■ Task input:
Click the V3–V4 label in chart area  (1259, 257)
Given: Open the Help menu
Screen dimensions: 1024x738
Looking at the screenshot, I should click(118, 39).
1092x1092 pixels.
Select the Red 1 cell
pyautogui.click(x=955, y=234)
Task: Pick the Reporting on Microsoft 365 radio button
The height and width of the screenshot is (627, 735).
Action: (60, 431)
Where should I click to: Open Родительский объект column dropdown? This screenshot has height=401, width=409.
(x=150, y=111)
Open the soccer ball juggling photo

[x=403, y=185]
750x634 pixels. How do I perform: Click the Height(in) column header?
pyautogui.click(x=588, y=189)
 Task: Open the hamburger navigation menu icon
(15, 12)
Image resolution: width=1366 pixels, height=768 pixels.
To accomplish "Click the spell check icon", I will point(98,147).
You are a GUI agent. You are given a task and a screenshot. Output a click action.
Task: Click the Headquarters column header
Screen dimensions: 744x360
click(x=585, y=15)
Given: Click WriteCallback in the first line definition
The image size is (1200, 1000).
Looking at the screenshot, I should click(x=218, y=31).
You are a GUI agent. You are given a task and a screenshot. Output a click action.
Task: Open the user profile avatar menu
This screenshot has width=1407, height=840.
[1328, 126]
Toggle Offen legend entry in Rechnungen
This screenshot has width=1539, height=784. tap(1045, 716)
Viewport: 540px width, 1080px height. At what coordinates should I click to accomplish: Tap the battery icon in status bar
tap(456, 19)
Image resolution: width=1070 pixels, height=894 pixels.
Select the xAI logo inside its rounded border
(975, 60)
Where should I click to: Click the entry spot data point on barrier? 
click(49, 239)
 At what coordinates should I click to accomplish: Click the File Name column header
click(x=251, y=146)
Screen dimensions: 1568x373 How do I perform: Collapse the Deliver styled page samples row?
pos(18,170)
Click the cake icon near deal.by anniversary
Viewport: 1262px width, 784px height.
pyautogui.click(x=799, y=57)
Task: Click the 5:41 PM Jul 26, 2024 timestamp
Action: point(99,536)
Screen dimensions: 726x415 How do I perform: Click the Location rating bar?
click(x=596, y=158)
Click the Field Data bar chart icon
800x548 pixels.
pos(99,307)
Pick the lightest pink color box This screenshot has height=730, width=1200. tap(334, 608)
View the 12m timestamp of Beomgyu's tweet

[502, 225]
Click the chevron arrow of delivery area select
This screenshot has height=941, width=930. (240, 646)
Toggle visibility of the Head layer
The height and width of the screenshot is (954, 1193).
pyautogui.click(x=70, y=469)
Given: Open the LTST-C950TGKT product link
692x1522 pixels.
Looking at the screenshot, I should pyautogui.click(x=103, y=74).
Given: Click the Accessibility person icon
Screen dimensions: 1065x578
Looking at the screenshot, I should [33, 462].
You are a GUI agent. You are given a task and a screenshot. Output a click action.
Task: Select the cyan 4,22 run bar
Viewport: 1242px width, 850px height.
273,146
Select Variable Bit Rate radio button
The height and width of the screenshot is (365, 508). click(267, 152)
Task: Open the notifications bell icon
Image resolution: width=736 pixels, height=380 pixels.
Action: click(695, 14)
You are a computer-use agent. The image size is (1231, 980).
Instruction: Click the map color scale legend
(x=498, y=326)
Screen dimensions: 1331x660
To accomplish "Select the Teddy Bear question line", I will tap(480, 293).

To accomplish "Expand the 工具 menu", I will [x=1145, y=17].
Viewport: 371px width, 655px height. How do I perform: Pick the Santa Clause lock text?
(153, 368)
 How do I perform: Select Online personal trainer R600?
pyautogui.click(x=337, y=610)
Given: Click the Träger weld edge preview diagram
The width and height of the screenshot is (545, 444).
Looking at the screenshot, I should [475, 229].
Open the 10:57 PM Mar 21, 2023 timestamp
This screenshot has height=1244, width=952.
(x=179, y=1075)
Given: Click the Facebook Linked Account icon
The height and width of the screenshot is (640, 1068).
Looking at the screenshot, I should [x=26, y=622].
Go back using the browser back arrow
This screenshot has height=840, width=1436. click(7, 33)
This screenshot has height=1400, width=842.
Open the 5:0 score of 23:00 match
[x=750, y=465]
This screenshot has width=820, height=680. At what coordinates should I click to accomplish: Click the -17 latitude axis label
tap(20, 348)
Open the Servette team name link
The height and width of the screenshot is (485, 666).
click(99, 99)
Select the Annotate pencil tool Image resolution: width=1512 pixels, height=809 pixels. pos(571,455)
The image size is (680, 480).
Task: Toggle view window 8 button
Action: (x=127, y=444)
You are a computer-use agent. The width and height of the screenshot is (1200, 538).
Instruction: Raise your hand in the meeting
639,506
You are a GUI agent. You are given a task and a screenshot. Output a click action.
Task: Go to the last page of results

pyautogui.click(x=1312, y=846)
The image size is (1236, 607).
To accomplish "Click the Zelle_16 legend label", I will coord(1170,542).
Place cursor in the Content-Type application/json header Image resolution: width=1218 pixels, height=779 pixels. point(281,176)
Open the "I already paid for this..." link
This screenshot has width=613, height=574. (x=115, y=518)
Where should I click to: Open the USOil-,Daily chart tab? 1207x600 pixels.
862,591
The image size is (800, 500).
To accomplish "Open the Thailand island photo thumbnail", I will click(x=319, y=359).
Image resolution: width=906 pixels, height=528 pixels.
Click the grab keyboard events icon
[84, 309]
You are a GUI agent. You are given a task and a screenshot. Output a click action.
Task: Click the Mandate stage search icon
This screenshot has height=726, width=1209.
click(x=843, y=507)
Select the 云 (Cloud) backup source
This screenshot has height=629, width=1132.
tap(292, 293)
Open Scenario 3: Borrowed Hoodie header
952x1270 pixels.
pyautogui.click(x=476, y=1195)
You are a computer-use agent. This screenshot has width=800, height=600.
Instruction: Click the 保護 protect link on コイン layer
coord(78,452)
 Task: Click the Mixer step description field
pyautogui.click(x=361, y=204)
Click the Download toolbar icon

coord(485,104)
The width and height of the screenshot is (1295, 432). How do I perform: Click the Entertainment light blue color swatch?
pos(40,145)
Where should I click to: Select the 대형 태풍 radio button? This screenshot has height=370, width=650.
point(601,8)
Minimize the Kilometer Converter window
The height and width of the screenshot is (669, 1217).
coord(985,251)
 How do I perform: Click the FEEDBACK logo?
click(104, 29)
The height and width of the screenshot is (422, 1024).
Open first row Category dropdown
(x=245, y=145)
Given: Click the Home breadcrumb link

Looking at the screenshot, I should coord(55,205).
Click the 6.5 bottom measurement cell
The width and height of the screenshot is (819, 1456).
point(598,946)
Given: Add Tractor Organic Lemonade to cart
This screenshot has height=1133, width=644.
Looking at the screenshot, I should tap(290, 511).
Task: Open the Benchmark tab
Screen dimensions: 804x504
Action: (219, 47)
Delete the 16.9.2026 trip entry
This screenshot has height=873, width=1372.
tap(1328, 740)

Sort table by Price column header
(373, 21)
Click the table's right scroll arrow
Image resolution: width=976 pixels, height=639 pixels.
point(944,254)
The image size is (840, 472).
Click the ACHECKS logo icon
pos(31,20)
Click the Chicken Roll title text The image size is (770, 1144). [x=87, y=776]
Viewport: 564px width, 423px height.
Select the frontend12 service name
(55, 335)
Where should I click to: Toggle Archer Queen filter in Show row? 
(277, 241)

■ Try it:
Take the lines above from the one containing "This screenshot has height=1133, width=644." to the one containing "The image size is (840, 472)." and retype them exactly, both ends included, with nothing added.

■ Response for this exercise:
This screenshot has height=1133, width=644.
Looking at the screenshot, I should tap(290, 511).
Task: Open the Benchmark tab
Screen dimensions: 804x504
Action: (219, 47)
Delete the 16.9.2026 trip entry
This screenshot has height=873, width=1372.
tap(1328, 740)

Sort table by Price column header
(373, 21)
Click the table's right scroll arrow
Image resolution: width=976 pixels, height=639 pixels.
point(944,254)
The image size is (840, 472).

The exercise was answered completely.